## What is expected
Convert the material below into a JSON list of strings, one string per line, skipping blank lines and leaving out the pictures.

─── Excerpted records ───

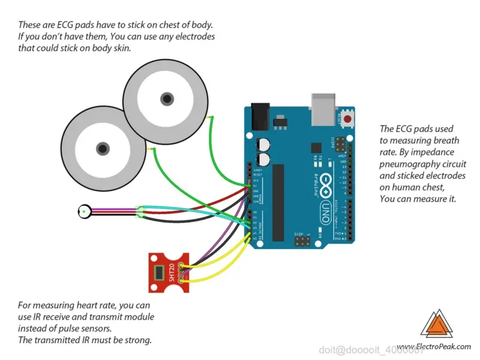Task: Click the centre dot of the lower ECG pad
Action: point(103,148)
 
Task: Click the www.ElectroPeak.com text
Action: point(434,346)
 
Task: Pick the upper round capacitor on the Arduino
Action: point(264,145)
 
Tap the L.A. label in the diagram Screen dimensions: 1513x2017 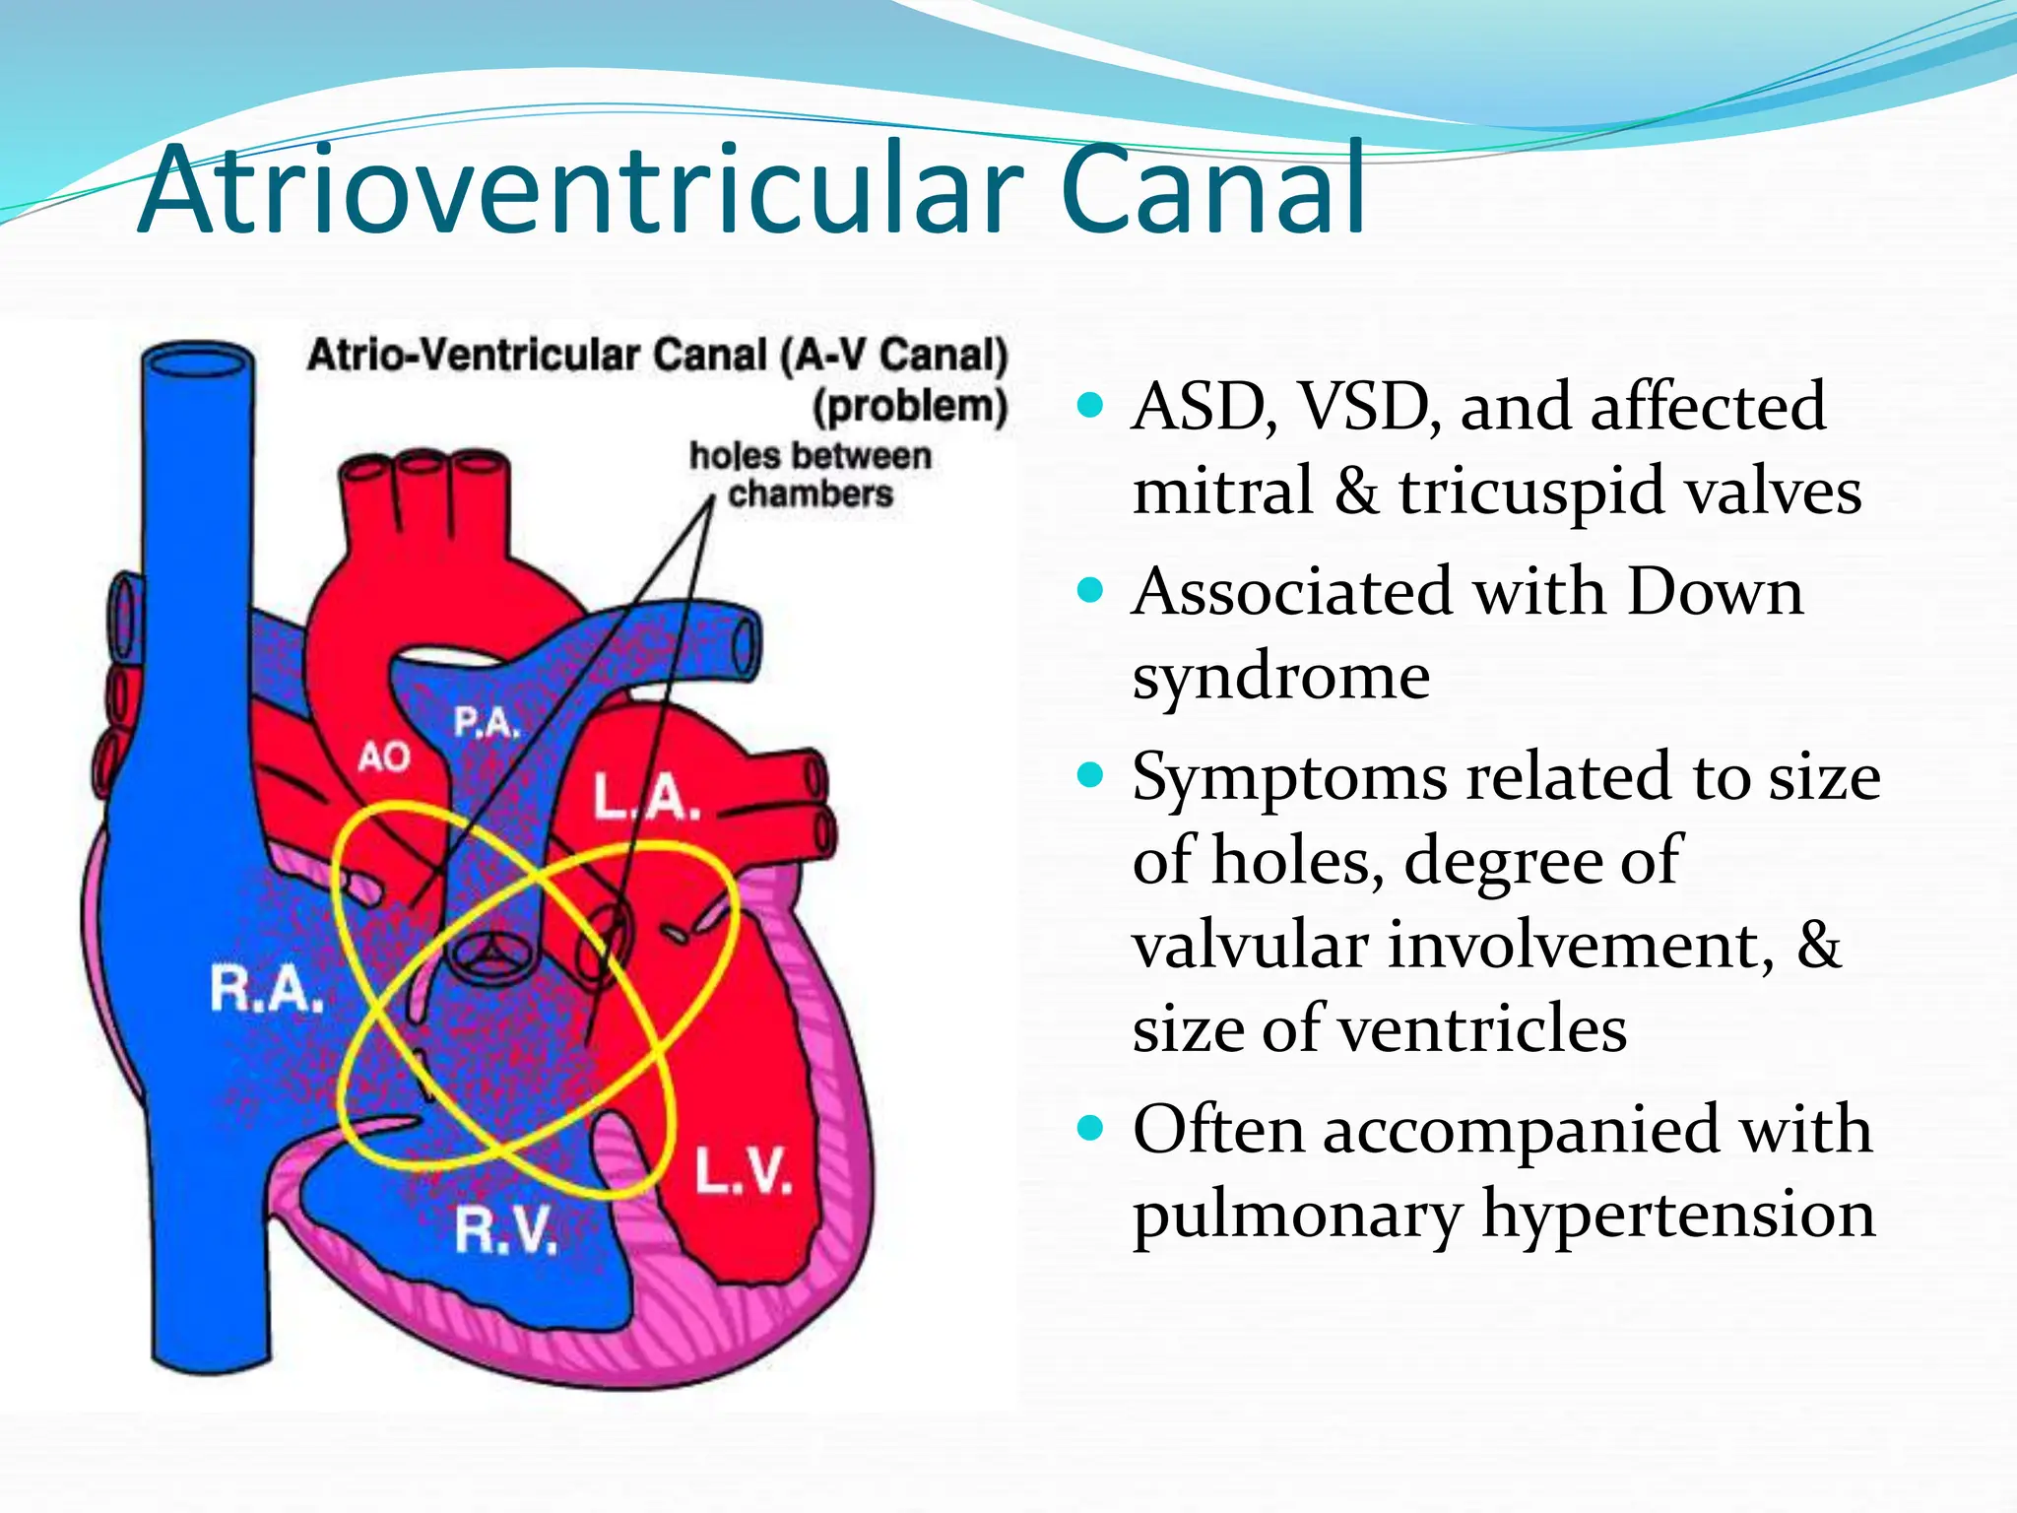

───

## The solution
[
  "Task: Click the centre dot of the lower ECG pad",
  "Action: point(103,148)",
  "Task: Click the www.ElectroPeak.com text",
  "Action: point(434,346)",
  "Task: Pick the upper round capacitor on the Arduino",
  "Action: point(264,145)",
  "Tap the L.A. label in the diagram Screen dimensions: 1513x2017 "
]